## PAGE EXTRACT
——
W Series falls victim to motor racing's scheduling chaos
The W Series, the international all-women motor racing championship which debuted last year, has cancelled its 2020 campaign altogether due to the scheduling chaos in the sport caused by the coronavirus pandemic.
The decision to cancel the series and not stage races until 2021, announced today, was taken “in consultation with Formula 1, the FIA (motorsport’s governing body), and W Series’ partners and suppliers”, according to a statement.
Catherine Bond Muir, the series’ chief executive and founder, said: “Delivering an international calendar of the kind that W Series requires, while prioritising the health and safety of our drivers and staff… requires resources at a level beyond the scope of a start-up.
"Our decision is not one that has been taken lightly."
She added: “We will now focus our energies on 2021, when we will resume our on-track programme, bigger and better than ever before.”
The second series of the championship was set to involve eight races, with two of these scheduled for the same weekend as Formula 1 races in Mexico and the US.
The season was originally meant to start on 30 May in St Petersburg, Russia, and end on 31 October in Mexico City, but it quickly became apparent after the initial onset of the virus that due to the postponement and cancellation of various Formula 1 races, and of races from DTM, the Germany-based touring car series, the 2020 W Series would face at least a substantial postponement.
The W Series is to a large degree dependent on those other series for its visibility and coverage.
——
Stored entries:
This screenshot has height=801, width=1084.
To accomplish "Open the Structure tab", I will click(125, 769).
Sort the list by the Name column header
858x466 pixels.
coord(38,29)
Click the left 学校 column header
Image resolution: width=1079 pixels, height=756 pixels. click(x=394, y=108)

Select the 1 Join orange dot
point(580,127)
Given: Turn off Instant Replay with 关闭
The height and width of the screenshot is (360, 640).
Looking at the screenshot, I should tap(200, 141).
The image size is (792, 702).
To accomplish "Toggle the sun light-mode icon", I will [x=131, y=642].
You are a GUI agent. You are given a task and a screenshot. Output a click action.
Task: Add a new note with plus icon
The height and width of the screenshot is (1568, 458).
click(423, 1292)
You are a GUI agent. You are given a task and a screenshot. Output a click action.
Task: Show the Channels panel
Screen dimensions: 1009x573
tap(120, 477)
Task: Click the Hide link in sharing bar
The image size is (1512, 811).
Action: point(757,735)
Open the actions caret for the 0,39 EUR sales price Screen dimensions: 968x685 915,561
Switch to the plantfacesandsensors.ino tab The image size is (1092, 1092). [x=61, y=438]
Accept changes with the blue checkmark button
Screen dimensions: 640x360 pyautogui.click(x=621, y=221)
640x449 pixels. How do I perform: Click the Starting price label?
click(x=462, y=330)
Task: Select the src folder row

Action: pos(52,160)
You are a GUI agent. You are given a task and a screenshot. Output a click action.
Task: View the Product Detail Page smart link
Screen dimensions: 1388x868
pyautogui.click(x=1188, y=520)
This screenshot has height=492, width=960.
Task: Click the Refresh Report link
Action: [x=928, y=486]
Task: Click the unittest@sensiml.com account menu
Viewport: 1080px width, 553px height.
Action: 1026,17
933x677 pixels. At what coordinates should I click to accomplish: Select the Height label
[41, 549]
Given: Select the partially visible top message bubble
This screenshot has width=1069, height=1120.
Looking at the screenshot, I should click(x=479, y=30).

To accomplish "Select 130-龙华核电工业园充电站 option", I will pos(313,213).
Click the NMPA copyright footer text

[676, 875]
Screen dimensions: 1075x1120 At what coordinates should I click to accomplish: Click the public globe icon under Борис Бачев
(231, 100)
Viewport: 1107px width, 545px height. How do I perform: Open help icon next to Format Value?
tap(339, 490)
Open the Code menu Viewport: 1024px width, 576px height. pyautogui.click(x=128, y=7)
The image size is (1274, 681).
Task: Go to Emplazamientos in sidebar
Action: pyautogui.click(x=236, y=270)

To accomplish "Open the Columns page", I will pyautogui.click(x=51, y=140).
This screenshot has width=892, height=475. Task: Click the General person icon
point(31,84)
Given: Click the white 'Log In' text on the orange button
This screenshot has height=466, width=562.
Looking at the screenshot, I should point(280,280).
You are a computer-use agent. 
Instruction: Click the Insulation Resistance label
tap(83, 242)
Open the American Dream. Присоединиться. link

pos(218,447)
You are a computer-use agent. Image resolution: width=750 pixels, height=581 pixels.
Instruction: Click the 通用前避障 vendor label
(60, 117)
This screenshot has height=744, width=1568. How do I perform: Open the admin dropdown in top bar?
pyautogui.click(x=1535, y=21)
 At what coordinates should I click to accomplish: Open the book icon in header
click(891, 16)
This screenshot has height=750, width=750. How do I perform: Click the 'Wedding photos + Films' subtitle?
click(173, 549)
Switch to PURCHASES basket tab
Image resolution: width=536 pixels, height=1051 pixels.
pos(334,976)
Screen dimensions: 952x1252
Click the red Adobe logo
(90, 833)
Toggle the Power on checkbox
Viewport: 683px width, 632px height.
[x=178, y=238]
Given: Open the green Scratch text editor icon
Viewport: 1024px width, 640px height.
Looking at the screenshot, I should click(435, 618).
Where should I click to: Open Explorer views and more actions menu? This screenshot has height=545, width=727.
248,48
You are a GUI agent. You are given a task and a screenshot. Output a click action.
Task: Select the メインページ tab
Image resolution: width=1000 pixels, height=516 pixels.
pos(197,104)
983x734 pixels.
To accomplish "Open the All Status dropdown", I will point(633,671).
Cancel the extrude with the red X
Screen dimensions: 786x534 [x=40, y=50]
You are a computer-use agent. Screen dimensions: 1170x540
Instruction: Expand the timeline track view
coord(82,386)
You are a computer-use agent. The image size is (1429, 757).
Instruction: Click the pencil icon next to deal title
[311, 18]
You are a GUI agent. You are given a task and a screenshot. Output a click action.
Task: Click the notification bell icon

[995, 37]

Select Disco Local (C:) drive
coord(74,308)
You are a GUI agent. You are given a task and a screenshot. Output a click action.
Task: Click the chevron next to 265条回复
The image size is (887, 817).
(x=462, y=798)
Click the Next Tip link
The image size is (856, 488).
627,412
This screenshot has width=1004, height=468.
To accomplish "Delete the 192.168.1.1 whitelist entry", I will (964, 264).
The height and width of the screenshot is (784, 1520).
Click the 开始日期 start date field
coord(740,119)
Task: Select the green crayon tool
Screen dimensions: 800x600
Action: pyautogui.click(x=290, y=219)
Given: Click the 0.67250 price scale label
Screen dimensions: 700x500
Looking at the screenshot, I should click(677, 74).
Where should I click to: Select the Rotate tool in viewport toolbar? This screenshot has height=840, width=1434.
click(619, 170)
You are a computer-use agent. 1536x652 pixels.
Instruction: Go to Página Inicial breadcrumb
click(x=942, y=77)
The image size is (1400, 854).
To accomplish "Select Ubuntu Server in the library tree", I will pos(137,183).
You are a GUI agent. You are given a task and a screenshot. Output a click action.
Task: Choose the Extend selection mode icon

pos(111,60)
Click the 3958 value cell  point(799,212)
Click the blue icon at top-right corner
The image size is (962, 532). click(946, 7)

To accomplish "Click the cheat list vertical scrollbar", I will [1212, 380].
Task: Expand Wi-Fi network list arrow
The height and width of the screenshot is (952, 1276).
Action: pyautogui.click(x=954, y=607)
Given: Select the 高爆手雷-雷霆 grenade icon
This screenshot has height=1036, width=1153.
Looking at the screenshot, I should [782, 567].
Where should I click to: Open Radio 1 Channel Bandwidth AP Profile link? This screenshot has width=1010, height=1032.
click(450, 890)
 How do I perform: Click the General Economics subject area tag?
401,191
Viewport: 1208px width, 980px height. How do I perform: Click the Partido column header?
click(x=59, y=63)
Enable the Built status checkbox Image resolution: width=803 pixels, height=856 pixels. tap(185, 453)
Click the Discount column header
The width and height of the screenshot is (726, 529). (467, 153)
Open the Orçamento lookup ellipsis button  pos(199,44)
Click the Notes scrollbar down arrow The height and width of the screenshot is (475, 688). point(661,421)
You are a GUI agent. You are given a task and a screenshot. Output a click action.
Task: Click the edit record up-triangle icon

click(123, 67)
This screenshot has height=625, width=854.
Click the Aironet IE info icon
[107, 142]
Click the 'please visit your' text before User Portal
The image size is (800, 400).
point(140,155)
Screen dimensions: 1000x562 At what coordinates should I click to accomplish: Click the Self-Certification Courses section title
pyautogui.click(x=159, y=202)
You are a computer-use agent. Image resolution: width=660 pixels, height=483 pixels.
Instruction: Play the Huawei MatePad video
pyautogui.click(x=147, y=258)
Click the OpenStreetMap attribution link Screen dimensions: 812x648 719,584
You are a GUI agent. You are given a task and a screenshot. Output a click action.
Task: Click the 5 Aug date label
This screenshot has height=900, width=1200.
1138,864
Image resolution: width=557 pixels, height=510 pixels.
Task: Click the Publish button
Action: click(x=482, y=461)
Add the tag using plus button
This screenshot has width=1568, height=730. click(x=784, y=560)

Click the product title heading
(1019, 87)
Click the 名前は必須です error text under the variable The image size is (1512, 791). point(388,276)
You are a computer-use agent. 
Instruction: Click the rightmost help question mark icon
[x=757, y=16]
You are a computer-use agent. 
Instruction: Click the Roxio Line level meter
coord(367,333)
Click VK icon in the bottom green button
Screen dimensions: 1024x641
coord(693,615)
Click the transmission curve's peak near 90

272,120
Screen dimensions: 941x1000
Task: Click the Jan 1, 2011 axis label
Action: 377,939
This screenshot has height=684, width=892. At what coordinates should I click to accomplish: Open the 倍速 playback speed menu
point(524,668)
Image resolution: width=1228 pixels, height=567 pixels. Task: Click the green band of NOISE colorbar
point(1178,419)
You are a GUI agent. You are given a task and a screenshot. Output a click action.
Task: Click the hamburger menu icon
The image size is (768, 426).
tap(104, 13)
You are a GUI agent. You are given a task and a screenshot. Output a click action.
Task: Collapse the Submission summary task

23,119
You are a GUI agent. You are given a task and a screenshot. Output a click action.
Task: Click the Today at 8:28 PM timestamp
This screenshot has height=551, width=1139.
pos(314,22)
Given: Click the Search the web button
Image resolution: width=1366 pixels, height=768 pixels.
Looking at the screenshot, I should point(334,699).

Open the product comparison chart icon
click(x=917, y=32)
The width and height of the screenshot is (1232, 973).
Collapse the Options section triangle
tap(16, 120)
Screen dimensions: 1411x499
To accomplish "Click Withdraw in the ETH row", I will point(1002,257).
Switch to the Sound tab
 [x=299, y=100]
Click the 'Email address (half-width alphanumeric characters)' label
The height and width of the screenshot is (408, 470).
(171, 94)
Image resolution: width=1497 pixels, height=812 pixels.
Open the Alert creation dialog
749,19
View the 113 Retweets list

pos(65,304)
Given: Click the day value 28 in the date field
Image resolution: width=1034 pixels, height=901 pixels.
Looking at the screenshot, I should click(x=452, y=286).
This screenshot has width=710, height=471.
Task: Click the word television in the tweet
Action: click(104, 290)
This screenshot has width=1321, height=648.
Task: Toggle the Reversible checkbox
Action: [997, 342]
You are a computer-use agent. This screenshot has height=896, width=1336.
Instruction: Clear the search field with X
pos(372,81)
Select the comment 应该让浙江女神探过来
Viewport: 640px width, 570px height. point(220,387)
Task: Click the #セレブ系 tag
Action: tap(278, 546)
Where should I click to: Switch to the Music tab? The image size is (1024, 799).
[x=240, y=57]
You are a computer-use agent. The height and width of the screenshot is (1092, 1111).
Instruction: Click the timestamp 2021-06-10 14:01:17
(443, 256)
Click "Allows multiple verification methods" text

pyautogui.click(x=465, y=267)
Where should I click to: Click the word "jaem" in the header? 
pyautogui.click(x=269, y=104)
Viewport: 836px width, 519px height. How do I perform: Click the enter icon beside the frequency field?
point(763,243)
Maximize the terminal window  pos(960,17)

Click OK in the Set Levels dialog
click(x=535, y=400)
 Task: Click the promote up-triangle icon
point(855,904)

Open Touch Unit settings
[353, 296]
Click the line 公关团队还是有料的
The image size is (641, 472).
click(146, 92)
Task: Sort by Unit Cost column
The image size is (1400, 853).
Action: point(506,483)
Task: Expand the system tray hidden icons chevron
——
## EXERCISES TO COMPLETE
1) According to the W Series article, where and on what date was the 2020 season originally meant to begin?
2) Carry the article about the W Series cancellation forward from its final sentence.

## ANSWERS TO THIS EXERCISE
1) On 30 May in St Petersburg, Russia.

2)
Given that the W Series planned on supporting DTM during the first half of its 2020 season, when the German series said in late March that it would not start before mid July, the W Series faced the prospect of racing on a standalone basis, which would have created issues in terms of exposure and sponsorship.
The fact that Formula 1’s calendar is still not clear in terms of the potential US and Mexican races, originally slated for 24 and 31 October, respectively, will also likely have contributed to the decision to cancel the entire season.
Bond Muir said last month that if the dates of those grands prix ended up changing, her series would not necessarily be able to shift to whatever new dates were decided on.
In May, Bond Muir said the W Series had the financial capability to deal with the 2020 season being completely cancelled, saying: “It is absolutely robust enough…. We will be racing next year irrespective of what happens this year.”
The W Series and its rights partner, the UK-based Pitch International agency, secured around 60 broadcast deals for its inaugural 2019 season.